Model 7: **ln(price _{i}) = ß_{0} + ß_{1}ageCat2_{i} + ß_{2}ageCat3_{i}+ ß_{3}ageCat4_{i}+ ß_{4}ln(Odometer_{i} )+ ß_{5}(pinkslip_{i}) + ß_{6}(ageCat4_{i} x pinkslip_{i}) + €_{i}**

Ln(price_{i}) = 9.13 -018(ageCat2_{i}) - 0.80(ageCat3_{i}) - 0.39(ageCat4_{i}) -0.21(ln(Odemeter_{i})) + 0.12(pinkslip_{i}) + 1.37(**ageCat4 _{i }x_{}pinkslip**

_{i)}

Note: the interaction term now is very significant (p = 0.003).

**Interpretation**:

For models less than or equal to 35 years old, attaining a pink slip increases the price by 12%, holding all other variables constant.
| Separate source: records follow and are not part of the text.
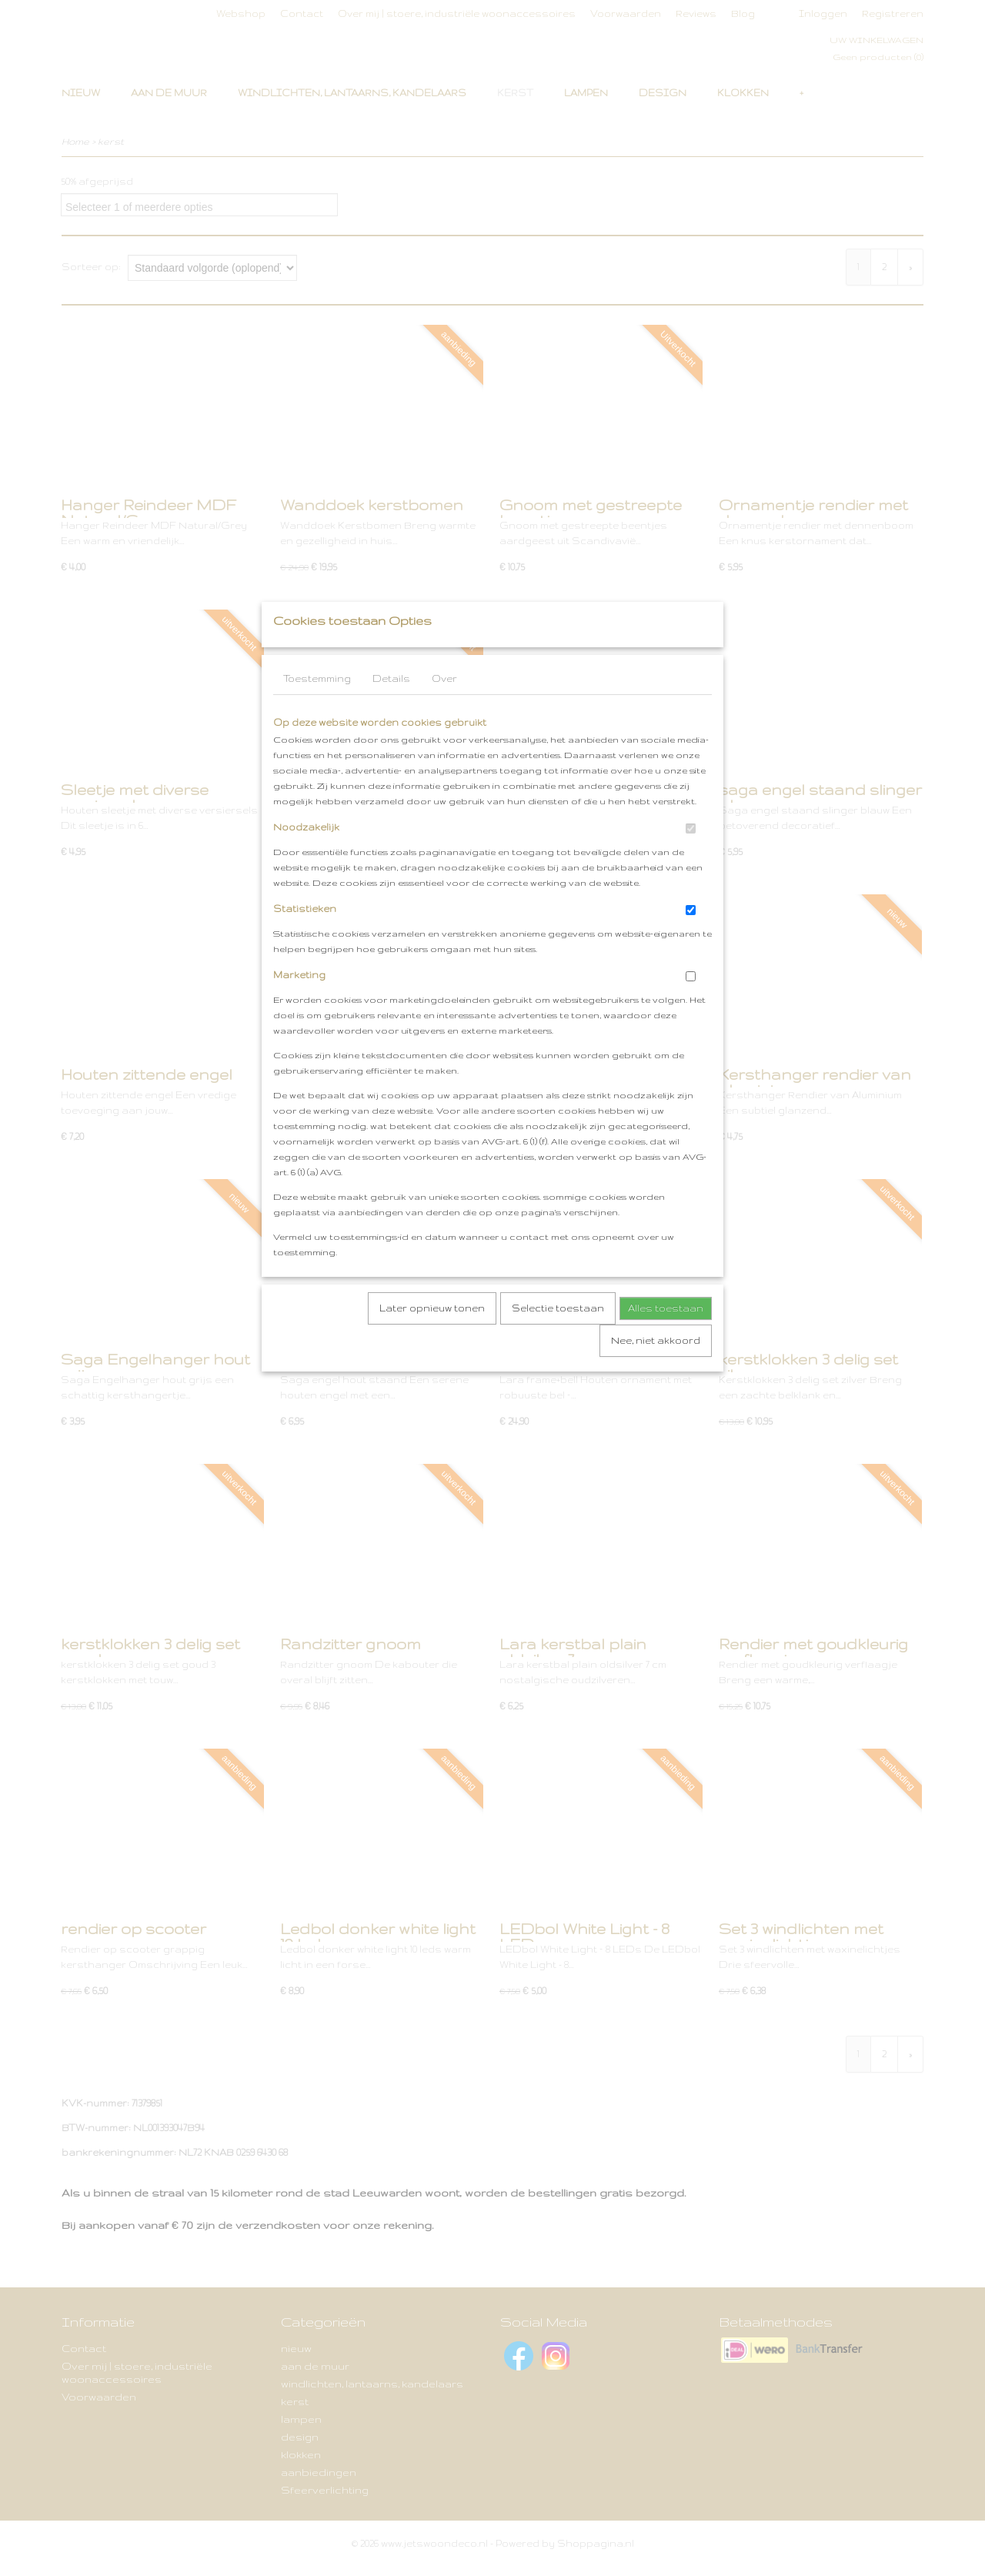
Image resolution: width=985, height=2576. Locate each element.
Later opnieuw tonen (432, 1339)
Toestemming (317, 709)
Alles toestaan (665, 1339)
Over (444, 709)
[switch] (691, 859)
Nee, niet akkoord (655, 1371)
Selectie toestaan (558, 1339)
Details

For models greater than 35 years old, attaining a pink slip increases the price by 149%, holding all other variables constant. %149 = 1.37% + 12%

## Categorical Dependent Variable (Y)

Now would like to use car's sold status as dependent variable:

Sold = 1 if a car has been sold

Sold = 0 if a car has not been sold

Apparently the model just doesn't look right. For example, when you try to calculate the probability of selling for a car with $40,000, the value of the probability will be negative.
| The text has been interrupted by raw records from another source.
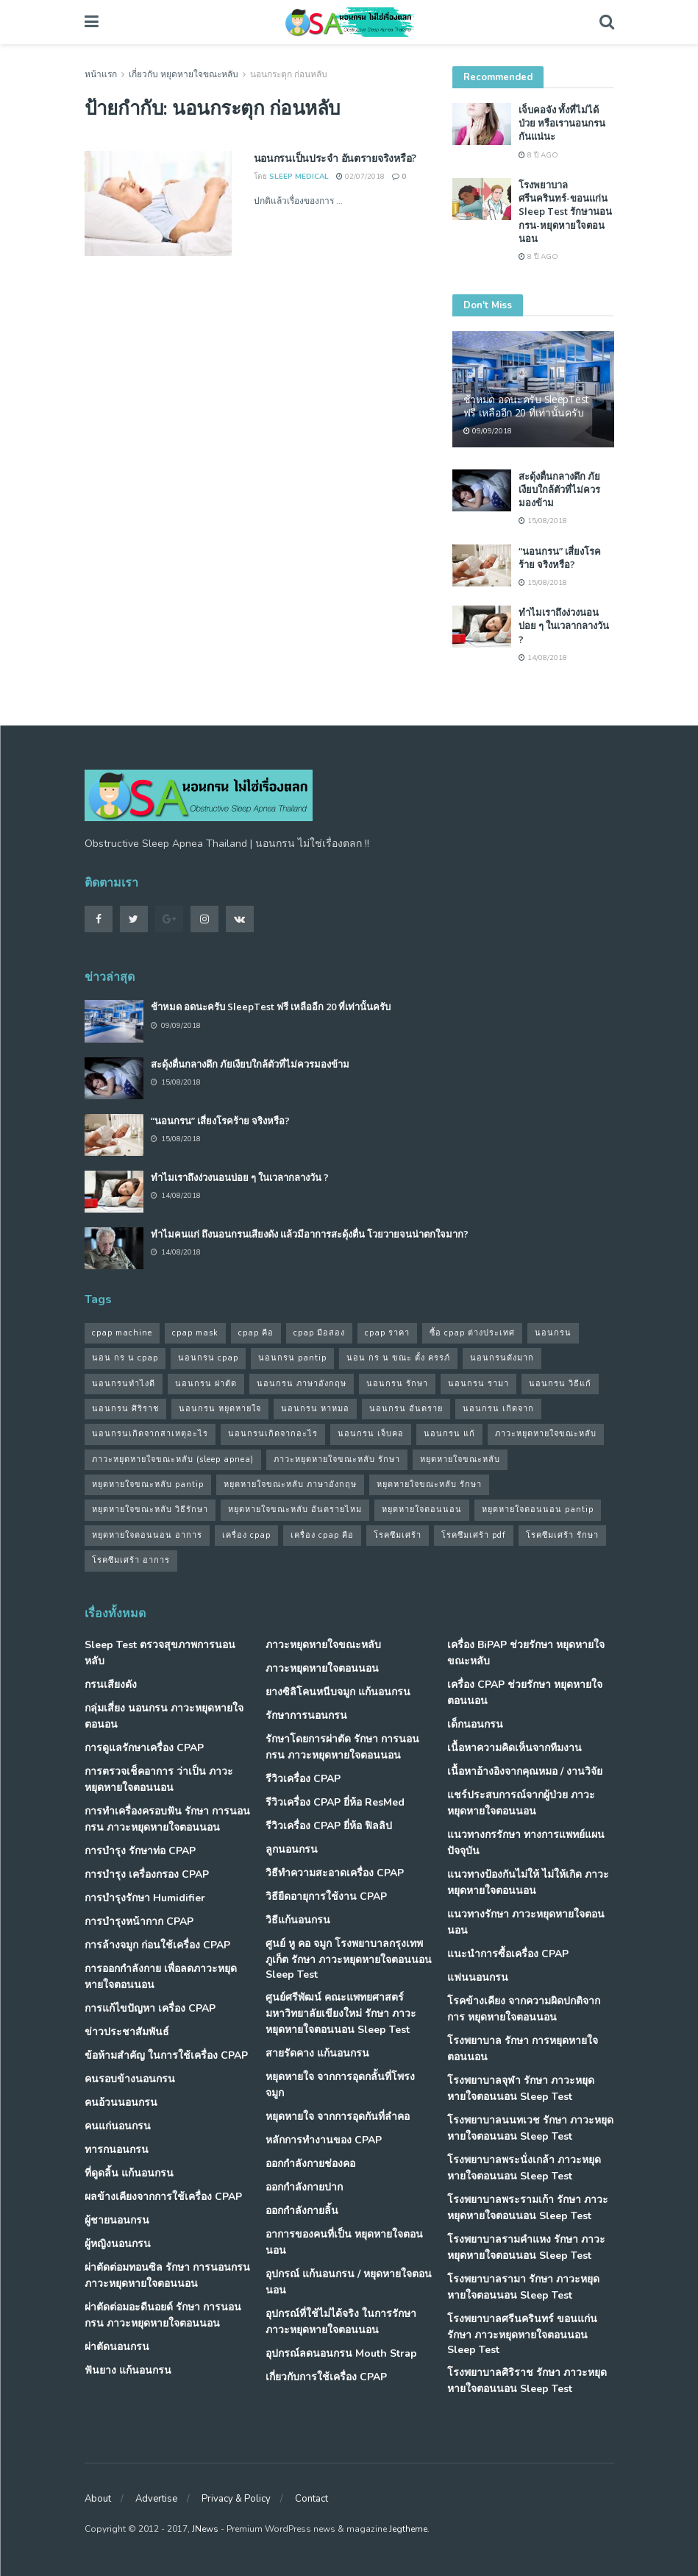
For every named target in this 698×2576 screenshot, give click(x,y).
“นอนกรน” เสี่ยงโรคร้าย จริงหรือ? (560, 557)
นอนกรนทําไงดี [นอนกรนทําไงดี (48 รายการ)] (123, 1383)
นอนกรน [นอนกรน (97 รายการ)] (553, 1332)
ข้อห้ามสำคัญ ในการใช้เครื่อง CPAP (166, 2055)
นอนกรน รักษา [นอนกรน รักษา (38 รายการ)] (397, 1383)
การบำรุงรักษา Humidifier (145, 1898)
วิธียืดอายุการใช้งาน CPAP (326, 1896)
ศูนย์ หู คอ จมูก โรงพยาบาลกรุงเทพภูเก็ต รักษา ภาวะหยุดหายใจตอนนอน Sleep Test (349, 1959)
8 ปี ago (538, 155)
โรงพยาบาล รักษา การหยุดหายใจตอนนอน (522, 2049)
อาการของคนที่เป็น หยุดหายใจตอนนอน (344, 2242)
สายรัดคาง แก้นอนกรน (317, 2053)
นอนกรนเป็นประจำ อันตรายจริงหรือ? (335, 158)
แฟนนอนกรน (477, 1977)
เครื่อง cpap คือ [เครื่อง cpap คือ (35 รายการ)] (322, 1535)
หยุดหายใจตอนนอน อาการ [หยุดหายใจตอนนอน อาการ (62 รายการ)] (147, 1535)
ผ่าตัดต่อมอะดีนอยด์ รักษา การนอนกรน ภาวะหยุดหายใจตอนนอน (163, 2315)
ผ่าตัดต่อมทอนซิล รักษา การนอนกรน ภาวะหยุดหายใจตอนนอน (167, 2275)
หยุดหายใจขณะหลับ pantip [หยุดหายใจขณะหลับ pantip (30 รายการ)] (148, 1484)
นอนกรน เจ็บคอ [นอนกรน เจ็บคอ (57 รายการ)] (371, 1433)
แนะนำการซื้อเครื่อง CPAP (508, 1954)
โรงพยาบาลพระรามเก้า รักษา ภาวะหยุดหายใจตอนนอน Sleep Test (527, 2208)
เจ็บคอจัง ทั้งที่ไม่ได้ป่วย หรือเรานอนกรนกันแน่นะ (562, 123)
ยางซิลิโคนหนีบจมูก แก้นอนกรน (338, 1692)
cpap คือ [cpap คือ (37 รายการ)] (256, 1332)
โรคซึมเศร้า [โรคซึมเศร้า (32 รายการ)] (397, 1535)
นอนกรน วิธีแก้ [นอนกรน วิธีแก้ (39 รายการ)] (560, 1383)
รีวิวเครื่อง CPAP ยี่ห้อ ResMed (335, 1802)
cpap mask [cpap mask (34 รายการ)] (195, 1332)
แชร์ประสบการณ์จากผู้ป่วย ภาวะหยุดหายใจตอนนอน (521, 1803)
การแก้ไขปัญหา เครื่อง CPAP (150, 2008)
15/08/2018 (543, 521)
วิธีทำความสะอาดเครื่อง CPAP (335, 1873)
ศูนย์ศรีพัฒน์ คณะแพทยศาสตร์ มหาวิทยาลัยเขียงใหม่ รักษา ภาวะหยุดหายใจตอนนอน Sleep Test (341, 2013)
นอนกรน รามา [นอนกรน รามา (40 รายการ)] (478, 1383)
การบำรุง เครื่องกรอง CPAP (147, 1874)
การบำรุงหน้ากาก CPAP (139, 1922)
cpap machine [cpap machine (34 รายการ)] (122, 1332)
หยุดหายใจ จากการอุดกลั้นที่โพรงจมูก (340, 2085)
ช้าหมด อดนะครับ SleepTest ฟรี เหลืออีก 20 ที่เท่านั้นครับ (526, 405)
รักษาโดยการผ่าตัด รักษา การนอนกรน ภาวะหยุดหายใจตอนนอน (342, 1747)
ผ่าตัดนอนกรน (117, 2347)
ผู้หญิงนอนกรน (118, 2244)
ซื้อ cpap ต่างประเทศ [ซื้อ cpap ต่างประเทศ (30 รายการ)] (472, 1332)
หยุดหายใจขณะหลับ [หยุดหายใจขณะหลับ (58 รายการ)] (460, 1459)
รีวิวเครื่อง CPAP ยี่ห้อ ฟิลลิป (329, 1826)
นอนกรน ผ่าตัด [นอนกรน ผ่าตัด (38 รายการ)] (206, 1383)
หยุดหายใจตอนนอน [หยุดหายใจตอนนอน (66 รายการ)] (422, 1509)
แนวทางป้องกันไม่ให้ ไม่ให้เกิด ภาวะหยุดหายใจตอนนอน (528, 1882)
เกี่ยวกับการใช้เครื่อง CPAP (326, 2377)
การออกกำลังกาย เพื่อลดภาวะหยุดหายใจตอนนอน (161, 1977)
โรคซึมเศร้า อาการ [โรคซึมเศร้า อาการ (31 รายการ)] (131, 1560)
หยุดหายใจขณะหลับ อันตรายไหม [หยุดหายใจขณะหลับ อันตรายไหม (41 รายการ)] (295, 1509)
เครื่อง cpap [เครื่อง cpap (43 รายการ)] (246, 1535)
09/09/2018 (487, 431)
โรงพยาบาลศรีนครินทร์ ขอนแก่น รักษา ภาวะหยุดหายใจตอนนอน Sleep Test (522, 2334)
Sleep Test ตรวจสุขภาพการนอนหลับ (160, 1653)
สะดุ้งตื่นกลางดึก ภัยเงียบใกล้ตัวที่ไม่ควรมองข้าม (559, 489)
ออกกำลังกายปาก (304, 2187)
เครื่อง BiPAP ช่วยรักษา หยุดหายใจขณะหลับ (526, 1653)
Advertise (156, 2498)
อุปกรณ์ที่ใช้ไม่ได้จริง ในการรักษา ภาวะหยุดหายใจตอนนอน (341, 2322)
When using ln(p/(1-p)), the distribution suddenly becomes kind of symmetrical.

ln(p/(1-p) = ß0 + ß1(price) + ß2(pinkslip) + €

When y is either 0 or 1. This regression model is called **binomial logistic regression**.

ln(p/1-p) = 0.40 -0.17(price) + 1.55(pinkslip)

Odd ratio of price (unit of 1000) is: e^{-.17} = 0.84

Odd ratio of pinksip = e^{1.55} = 4.71

For a $1000 increase in price, the log-odds of selling the car decreases by 0.17, on average, holding all other variables constant.

A better way: For a $1000 increase in price, the odds of selling the car decreases 16%, on average, holding else constant.

1 - 0.84 = 0.16 = 16%

Cars with a pink slip have 4.71 times the odds of being sold compared to cars without pink slip, on average, holding all else constant.

Remember: "chance" = "probability". However either chance or probability is different from ODDS

For example, if the probability of raining tomorrow is 20%, what is the odds of having rain tomorrow?

ODDS = p/1-p = 0.20/(1-0.20) = 0.20/0.80 = 0.25 or 1: 4, meaning 1 chance of raining vs 4 chances of not raining.

a)** Find the probability that a $4500 car with a pink slip will sell.**

Ln(p/1-p) = 0.40 -0.17(4.5) + 1.55(1) = -1.185

p/(1-p) = e^{-1.185} = 3.27

p = 3.27 - 3.27p

p = 3.27/4.27 = 0.766

Answer: The probability of sale for a car priced at $4500 with a pink slip is 76.6%.

b)** Find the probability that a $4500 car without a pink slip will sell.**

Ln(p/1-p) = 0.40 -0.17(4.5) + 1.55(0) = -0.365

p/(1-p) = e^{-0.365} = 0.69

p = 0.69 -0.69p

p = 0.69/1.69 = 0.41

Answer: The probability of sale for a car priced at $4500 without a pink slip is 41%.

c) Calculate the odds in a) and b) and find the odds ratio.

a) | b) | |

Car | $4500 with pink slip | $4500 without pink slip |

Prob |
0.766 | 0.41 |

Odds | 0.766/(1-0.766) = 3.27 | 0.41/(1-0.41) = 0.69 |

Odds ratio = 3.27/0.69 = 4.71 |

The pink slip odds ratio can also used the coefficient (1.55) to calculate:

Odds ratio for pink slip: e^{1.55} = 4.17

95% C.I. for odds ratio of pink slip: e^{1.55} +/- 1.96 * 0.53 = [3.13 , 5.21]

Similarly, the odds ratio for price is: e^{-0.17} = 0.84

95% C.I. for odds ratio of price: e^{-0.17} +/- 1.96 * 0.06 = [0.72 , 0.96]

## Final Interpretation

Logistic regression was used to analyze the relationship between price and pink slip on the probability of car sale.

It was found that, holding price constant, the odds of sale increased by 317% (95% CI [2.13, 4.21]) for cars with pink slip compared to those without pink slip.

It was also found that, holding pink slip constant, the odds of sale decreased by 16% (95% CI [0.04, 0.28]) for each $1000 price increase.